**What you are asked to do**
Reproduce the lines from the line with "コストコの『国産鶏ももの塩麹グリル』が鶏肉に味が染み込んでて美味しい！ (32, 465)" to the line with "[Cookiebot by Usercentrics", changing "margin" to "profit" and leaving all else unchanged.

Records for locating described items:
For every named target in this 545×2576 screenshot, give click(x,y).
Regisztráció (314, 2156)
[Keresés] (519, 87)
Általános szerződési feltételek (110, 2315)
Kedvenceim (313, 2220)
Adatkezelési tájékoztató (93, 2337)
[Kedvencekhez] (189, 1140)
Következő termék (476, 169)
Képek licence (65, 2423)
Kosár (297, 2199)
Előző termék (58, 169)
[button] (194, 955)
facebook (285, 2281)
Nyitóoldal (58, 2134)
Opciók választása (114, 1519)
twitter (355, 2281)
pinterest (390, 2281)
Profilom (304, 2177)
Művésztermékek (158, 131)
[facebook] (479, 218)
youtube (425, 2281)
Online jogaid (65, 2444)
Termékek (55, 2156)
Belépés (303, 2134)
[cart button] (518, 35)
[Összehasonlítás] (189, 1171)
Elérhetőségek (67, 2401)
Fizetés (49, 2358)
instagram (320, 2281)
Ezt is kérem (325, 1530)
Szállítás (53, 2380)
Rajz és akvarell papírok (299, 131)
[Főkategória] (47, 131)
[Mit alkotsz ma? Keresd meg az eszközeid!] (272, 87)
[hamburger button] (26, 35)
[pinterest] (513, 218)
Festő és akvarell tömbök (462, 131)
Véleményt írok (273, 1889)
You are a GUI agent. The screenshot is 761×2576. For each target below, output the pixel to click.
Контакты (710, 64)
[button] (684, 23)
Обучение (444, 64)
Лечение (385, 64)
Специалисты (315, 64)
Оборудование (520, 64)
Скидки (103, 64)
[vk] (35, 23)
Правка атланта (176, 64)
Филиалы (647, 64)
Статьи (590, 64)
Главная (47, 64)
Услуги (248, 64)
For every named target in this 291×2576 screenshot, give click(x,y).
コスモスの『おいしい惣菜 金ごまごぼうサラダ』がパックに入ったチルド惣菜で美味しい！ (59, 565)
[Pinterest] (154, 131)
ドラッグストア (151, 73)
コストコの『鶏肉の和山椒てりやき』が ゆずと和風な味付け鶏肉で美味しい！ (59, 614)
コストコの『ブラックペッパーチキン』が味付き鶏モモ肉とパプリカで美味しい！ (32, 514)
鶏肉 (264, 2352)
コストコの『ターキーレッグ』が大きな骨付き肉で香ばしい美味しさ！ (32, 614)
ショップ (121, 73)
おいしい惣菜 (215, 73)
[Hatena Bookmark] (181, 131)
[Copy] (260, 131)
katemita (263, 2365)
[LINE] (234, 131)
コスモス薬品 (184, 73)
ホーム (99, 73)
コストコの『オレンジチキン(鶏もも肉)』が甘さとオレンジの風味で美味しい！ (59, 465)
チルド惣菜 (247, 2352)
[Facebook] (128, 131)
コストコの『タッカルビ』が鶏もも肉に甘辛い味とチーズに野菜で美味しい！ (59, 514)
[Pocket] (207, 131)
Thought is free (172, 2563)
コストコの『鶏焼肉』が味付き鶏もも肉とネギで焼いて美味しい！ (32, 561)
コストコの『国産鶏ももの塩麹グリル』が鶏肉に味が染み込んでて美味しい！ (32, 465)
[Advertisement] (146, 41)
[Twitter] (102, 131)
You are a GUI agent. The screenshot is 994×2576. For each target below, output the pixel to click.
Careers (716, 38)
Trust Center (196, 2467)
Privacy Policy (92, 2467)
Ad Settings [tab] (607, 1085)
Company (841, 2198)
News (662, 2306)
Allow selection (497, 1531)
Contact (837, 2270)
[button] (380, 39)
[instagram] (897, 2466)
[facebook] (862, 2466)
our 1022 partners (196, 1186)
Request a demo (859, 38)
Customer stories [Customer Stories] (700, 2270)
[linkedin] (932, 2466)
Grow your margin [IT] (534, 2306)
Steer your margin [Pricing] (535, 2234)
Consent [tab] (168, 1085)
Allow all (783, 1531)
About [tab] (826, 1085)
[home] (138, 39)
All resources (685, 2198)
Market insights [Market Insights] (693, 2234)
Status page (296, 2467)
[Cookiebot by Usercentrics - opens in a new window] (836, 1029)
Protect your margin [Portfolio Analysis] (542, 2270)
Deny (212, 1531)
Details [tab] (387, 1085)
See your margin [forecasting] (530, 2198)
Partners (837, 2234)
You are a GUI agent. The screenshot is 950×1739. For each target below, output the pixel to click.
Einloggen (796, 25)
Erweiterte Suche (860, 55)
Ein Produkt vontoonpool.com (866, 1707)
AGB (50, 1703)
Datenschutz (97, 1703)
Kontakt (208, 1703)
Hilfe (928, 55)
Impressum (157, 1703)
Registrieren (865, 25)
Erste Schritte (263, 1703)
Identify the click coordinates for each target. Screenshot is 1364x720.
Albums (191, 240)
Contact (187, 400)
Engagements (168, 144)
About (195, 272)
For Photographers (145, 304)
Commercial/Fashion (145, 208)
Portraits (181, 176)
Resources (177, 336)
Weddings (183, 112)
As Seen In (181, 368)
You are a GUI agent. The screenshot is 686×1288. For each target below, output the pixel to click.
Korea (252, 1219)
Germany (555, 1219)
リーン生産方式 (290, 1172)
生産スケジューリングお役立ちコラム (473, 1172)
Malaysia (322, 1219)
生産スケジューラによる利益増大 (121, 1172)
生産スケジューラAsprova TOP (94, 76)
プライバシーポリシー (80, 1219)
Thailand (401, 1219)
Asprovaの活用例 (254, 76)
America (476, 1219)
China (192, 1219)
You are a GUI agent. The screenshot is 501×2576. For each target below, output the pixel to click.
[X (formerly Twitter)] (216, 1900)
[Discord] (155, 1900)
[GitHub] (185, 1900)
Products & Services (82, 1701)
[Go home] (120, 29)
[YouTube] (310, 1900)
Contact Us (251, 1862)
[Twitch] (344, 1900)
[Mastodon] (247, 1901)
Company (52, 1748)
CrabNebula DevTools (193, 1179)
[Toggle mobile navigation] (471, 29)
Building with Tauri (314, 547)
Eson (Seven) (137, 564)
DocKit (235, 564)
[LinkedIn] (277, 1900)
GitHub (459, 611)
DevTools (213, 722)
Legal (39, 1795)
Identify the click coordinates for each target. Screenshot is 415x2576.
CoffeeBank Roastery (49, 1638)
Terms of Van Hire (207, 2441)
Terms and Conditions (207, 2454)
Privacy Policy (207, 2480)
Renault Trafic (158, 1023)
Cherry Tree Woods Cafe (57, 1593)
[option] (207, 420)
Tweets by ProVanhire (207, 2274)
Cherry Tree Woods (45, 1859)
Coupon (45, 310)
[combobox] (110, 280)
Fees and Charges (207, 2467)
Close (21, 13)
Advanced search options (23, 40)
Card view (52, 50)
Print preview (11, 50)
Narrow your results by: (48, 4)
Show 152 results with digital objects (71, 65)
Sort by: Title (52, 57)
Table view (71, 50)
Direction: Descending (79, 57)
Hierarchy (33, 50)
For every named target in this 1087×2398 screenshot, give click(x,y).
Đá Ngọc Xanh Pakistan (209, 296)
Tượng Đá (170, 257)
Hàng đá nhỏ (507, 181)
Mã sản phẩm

**Correct answer**
コストコの『国産鶏ももの塩麹グリル』が鶏肉に味が染み込んでて美味しい！ (32, 465)
[Advertisement] (146, 41)
[Twitter] (102, 131)
You are a GUI agent. The screenshot is 994×2576. For each target below, output the pixel to click.
Careers (716, 38)
Trust Center (196, 2467)
Privacy Policy (92, 2467)
Ad Settings [tab] (607, 1085)
Company (841, 2198)
News (662, 2306)
Allow selection (497, 1531)
Contact (837, 2270)
[button] (380, 39)
[instagram] (897, 2466)
[facebook] (862, 2466)
our 1022 partners (196, 1186)
Request a demo (859, 38)
Customer stories [Customer Stories] (700, 2270)
[linkedin] (932, 2466)
Grow your profit [IT] (534, 2306)
Steer your profit [Pricing] (535, 2234)
Consent [tab] (168, 1085)
Allow all (783, 1531)
About [tab] (826, 1085)
[home] (138, 39)
All resources (685, 2198)
Market insights [Market Insights] (693, 2234)
Status page (296, 2467)
[Cookiebot by Usercentrics - opens in a new window] (836, 1029)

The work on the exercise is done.